Given instruction:
Copy every item below word for word, keeping each line as it appears.

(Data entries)
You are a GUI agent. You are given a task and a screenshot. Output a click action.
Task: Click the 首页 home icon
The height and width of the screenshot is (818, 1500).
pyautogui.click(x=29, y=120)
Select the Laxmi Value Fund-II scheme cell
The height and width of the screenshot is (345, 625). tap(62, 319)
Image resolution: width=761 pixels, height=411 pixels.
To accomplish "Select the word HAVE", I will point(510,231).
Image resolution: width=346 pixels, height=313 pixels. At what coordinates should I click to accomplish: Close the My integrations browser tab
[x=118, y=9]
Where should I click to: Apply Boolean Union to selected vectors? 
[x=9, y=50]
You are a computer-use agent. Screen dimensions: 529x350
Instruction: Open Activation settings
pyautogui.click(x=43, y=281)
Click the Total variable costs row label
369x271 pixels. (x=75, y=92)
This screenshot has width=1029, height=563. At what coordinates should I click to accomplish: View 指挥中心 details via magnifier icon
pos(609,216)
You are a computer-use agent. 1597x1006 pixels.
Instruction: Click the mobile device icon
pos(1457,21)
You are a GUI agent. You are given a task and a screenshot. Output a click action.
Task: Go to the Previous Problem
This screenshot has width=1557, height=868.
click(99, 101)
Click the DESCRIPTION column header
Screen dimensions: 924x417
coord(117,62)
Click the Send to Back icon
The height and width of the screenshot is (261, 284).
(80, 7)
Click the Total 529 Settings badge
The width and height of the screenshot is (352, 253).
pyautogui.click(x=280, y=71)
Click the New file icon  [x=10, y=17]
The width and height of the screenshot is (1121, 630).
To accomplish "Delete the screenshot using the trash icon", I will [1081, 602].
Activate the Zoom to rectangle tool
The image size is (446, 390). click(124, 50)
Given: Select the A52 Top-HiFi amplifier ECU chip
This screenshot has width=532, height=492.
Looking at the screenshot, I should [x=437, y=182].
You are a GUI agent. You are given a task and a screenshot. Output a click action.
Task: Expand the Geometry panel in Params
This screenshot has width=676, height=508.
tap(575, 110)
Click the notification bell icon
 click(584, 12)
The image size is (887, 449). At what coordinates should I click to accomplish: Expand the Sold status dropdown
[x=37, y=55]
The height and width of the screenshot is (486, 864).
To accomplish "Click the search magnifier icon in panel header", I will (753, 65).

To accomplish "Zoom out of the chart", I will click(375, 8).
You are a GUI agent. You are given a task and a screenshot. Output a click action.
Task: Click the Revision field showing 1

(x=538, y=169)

Answer for this exercise:
You are a GUI agent. You are given a task and a screenshot. Output a click action.
Task: Click the 首页 home icon
The height and width of the screenshot is (818, 1500).
pyautogui.click(x=29, y=120)
Select the Laxmi Value Fund-II scheme cell
The height and width of the screenshot is (345, 625). tap(62, 319)
Image resolution: width=761 pixels, height=411 pixels.
To accomplish "Select the word HAVE", I will point(510,231).
Image resolution: width=346 pixels, height=313 pixels. At what coordinates should I click to accomplish: Close the My integrations browser tab
[x=118, y=9]
Where should I click to: Apply Boolean Union to selected vectors? 
[x=9, y=50]
You are a computer-use agent. Screen dimensions: 529x350
Instruction: Open Activation settings
pyautogui.click(x=43, y=281)
Click the Total variable costs row label
369x271 pixels. (x=75, y=92)
This screenshot has width=1029, height=563. At what coordinates should I click to accomplish: View 指挥中心 details via magnifier icon
pos(609,216)
You are a computer-use agent. 1597x1006 pixels.
Instruction: Click the mobile device icon
pos(1457,21)
You are a GUI agent. You are given a task and a screenshot. Output a click action.
Task: Go to the Previous Problem
This screenshot has width=1557, height=868.
click(99, 101)
Click the DESCRIPTION column header
Screen dimensions: 924x417
coord(117,62)
Click the Send to Back icon
The height and width of the screenshot is (261, 284).
(80, 7)
Click the Total 529 Settings badge
The width and height of the screenshot is (352, 253).
pyautogui.click(x=280, y=71)
Click the New file icon  [x=10, y=17]
The width and height of the screenshot is (1121, 630).
To accomplish "Delete the screenshot using the trash icon", I will [1081, 602].
Activate the Zoom to rectangle tool
The image size is (446, 390). click(124, 50)
Given: Select the A52 Top-HiFi amplifier ECU chip
This screenshot has width=532, height=492.
Looking at the screenshot, I should [x=437, y=182].
You are a GUI agent. You are given a task and a screenshot. Output a click action.
Task: Expand the Geometry panel in Params
This screenshot has width=676, height=508.
tap(575, 110)
Click the notification bell icon
 click(584, 12)
The image size is (887, 449). At what coordinates should I click to accomplish: Expand the Sold status dropdown
[x=37, y=55]
The height and width of the screenshot is (486, 864).
To accomplish "Click the search magnifier icon in panel header", I will (753, 65).

To accomplish "Zoom out of the chart", I will click(375, 8).
You are a GUI agent. You are given a task and a screenshot. Output a click action.
Task: Click the Revision field showing 1

(x=538, y=169)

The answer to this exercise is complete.